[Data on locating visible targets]

-------

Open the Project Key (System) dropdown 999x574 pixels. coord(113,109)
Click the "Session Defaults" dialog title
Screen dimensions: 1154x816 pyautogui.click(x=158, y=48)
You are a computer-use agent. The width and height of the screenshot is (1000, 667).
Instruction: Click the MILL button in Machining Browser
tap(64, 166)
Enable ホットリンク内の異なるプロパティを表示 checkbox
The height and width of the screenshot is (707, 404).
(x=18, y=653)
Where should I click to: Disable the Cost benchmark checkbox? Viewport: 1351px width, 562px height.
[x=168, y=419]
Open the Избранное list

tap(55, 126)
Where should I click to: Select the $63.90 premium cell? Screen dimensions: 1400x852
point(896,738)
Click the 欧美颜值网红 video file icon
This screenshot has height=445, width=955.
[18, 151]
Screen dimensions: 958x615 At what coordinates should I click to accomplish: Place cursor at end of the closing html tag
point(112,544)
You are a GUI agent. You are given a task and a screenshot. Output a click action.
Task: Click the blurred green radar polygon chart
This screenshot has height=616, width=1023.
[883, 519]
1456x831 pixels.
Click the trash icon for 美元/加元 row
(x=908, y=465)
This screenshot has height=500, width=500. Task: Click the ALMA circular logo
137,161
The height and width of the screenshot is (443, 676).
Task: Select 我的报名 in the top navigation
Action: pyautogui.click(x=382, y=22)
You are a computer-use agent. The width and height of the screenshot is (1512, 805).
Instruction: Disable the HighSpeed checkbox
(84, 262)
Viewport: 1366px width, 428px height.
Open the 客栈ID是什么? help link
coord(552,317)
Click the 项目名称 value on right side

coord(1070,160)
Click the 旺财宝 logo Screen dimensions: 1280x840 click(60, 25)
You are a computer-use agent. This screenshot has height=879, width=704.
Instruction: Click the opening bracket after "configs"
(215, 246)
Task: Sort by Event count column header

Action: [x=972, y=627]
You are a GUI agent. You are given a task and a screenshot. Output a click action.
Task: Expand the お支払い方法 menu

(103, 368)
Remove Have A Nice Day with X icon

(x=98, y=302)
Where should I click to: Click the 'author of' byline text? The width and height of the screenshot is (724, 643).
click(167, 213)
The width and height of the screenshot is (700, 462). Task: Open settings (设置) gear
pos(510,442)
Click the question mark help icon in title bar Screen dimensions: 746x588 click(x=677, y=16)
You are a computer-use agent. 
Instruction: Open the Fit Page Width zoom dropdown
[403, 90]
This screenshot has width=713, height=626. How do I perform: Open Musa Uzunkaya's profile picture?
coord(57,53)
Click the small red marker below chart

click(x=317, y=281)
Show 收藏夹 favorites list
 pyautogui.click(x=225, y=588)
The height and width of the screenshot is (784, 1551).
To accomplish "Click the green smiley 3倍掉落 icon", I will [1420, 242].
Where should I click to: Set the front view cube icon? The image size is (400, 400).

-------

- _PROBLEM DETAILS_:
Put the rows between the one containing "Remove Have A Nice Day with X icon" and the end of the rows, both included, into a Markdown table with a Line column holding a running number and a Text column holding the row itself. Skip any blank rows.

- _TASK SOLUTION_:
| Line | Text |
|---|---|
| 1 | Remove Have A Nice Day with X icon |
| 2 | (x=98, y=302) |
| 3 | Where should I click to: Click the 'author of' byline text? The width and height of the screenshot is (724, 643). |
| 4 | click(167, 213) |
| 5 | The width and height of the screenshot is (700, 462). Task: Open settings (设置) gear |
| 6 | pos(510,442) |
| 7 | Click the question mark help icon in title bar Screen dimensions: 746x588 click(x=677, y=16) |
| 8 | You are a computer-use agent.  |
| 9 | Instruction: Open the Fit Page Width zoom dropdown |
| 10 | [403, 90] |
| 11 | This screenshot has width=713, height=626. How do I perform: Open Musa Uzunkaya's profile picture? |
| 12 | coord(57,53) |
| 13 | Click the small red marker below chart |
| 14 | click(x=317, y=281) |
| 15 | Show 收藏夹 favorites list |
| 16 |  pyautogui.click(x=225, y=588) |
| 17 | The height and width of the screenshot is (784, 1551). |
| 18 | To accomplish "Click the green smiley 3倍掉落 icon", I will [1420, 242]. |
| 19 | Where should I click to: Set the front view cube icon? The image size is (400, 400). |